They also contribute significantly to greenhouse gas emissions – thereby further fueling climate change.

Researchers need to store, manage, and harmonize relevant data to better understand and predict fire hazard and risk, as well as fire behavior.

Enabling Wildland Fire Science Initiative (WFSI) Data Integration Through a Managed Data Platform is a new Department of Defense (DoD) funded project that aims to support research related to wildland fires, which encompass both wildfires and prescribed fire. Led by researchers and engineers within the Computing Science Area’s Scientific Data Division (SDD) and Earth and Environmental Sciences Area (EESA), the platform will enable a collaborative data repository with advanced publication and search features, and will encourage uniform metadata and data standards, collaboration among scientists, and long-term data archiving. More generally it will support the concept of Findable, Accessible, Interoperable, and Reusable (FAIR) data.

Shreyas Cholia, Lead Principal Investigator (PI) of the project, said, “The new data platform is crucial for enabling a common and consistent approach to managing the data lifecycle across the Strategic Environmental Research and Development Program (SERDP) WFSI projects. Currently, these projects face barriers due to a lack of metadata/data standards and a common platform to share data. There is a strong need to share data across projects and enable greater collaboration,” says Cholia.

The platform is a timely and relevant contribution to the science surrounding wildland fires, a term that encompasses both wildfires and prescribed fire –an essential land management tool used to reduce the buildup of materials that fuel wildfires, such as dead leaves and fallen pine needles, and promotes forest resilience. Andrew Hudak, a USDA research forester who is collaborating on the project, says that fire scientists participating in WFSI are collecting data regarding fuel, fire behavior, and smoke measurements before, during, and after prescribed fires, in order to improve models used by managers to inform decision making on all wildland fires, including undesirable wildfires.
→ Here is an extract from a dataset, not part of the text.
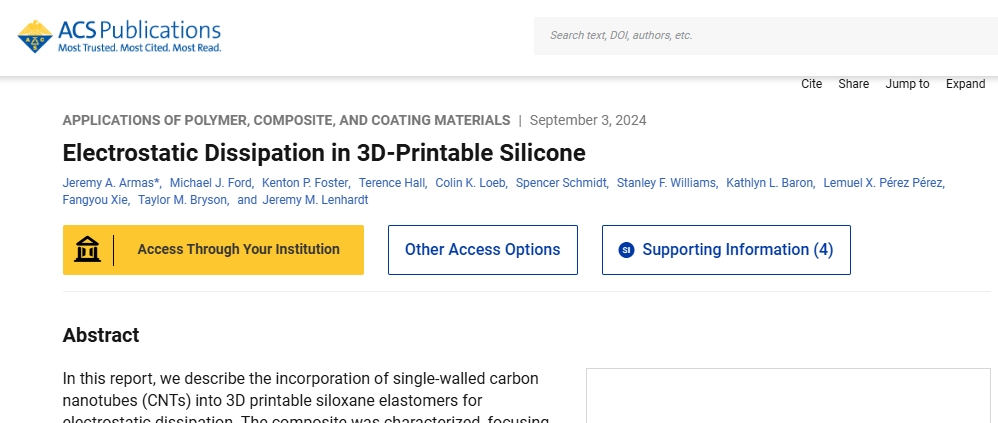Click Access Through Your Institution button

click(213, 249)
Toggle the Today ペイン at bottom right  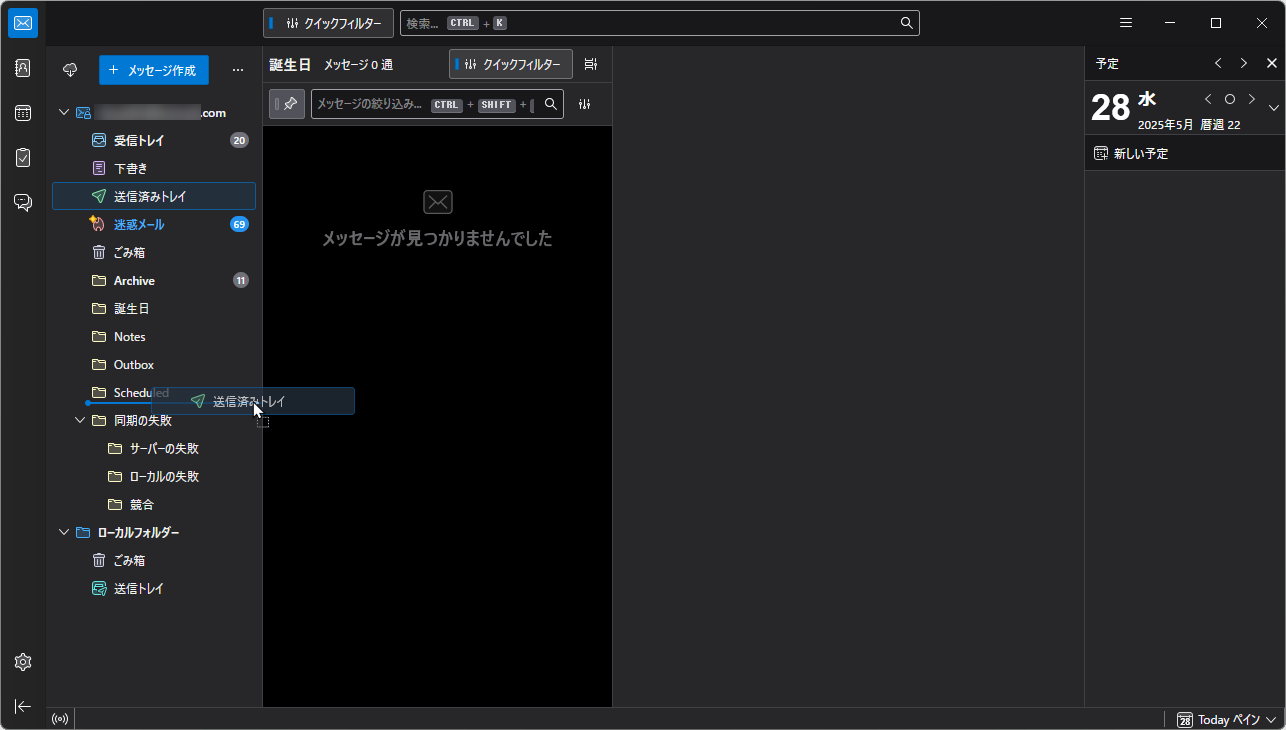(1225, 719)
With this data obtained across multiple scales, scientists can better understand the intensity and development of fires while they are burning, and help to assess wildland fire effects and impacts.

Berkeley Lab brings together an interdisciplinary team to tackle these challenges, including Robinson Negron-Juarez, Staff  Scientist in EESA-Climate and Ecosystem Science Division, and Valerie Hendrix, Senior Software Engineer in the SDD.
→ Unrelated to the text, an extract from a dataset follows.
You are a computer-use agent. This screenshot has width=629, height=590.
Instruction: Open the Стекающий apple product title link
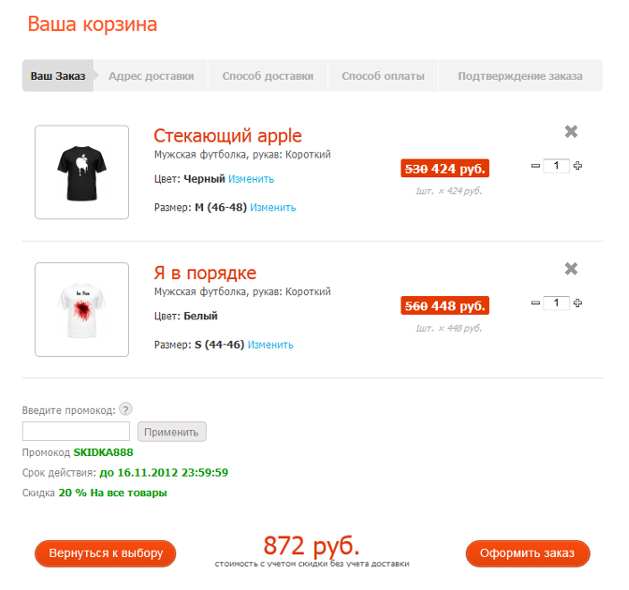[x=227, y=136]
“A research publication usually represents the end of data analysis. Data management extends the life of a dataset, which can now, with curation, be used far beyond its original intent. Data management incentivizes collaboration among scientists to explore beyond their areas of expertise,” said Negron-Juarez.
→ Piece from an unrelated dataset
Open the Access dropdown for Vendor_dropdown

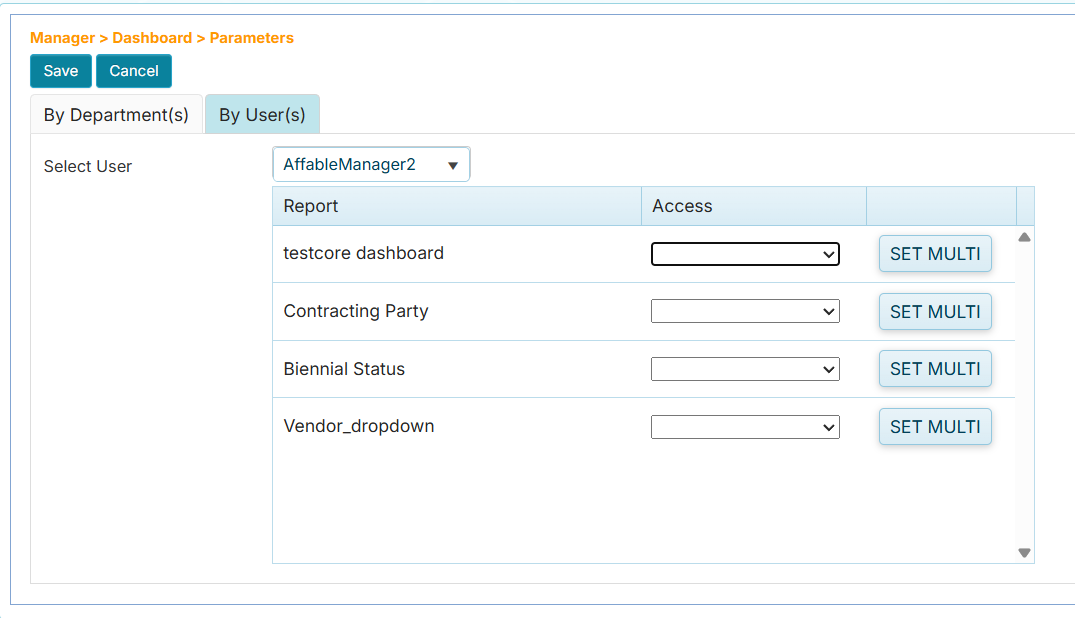pyautogui.click(x=744, y=426)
This newly funded project will build on DoE’s Earth and Environmental System Science Data for a Virtual Ecosystem (ESS-DIVE) project led by Berkeley Lab. The project falls within a new program domain for EESA, Earth Artificial Intelligence (AI) and Data (EAID), which is focused on research that makes use of machine learning, data sciences, informatics, and data management to advance state-of-the-art Earth science observations, modeling, and theory.

“The data management platform represents a wonderful opportunity to bring together approaches and expertise in both wildland fire science and data science to make real progress in understanding how wildland fires behave,” said Cholia. “Modelers will be able to look at different aspects of wildland fires, and to build knowledge collaboratively.”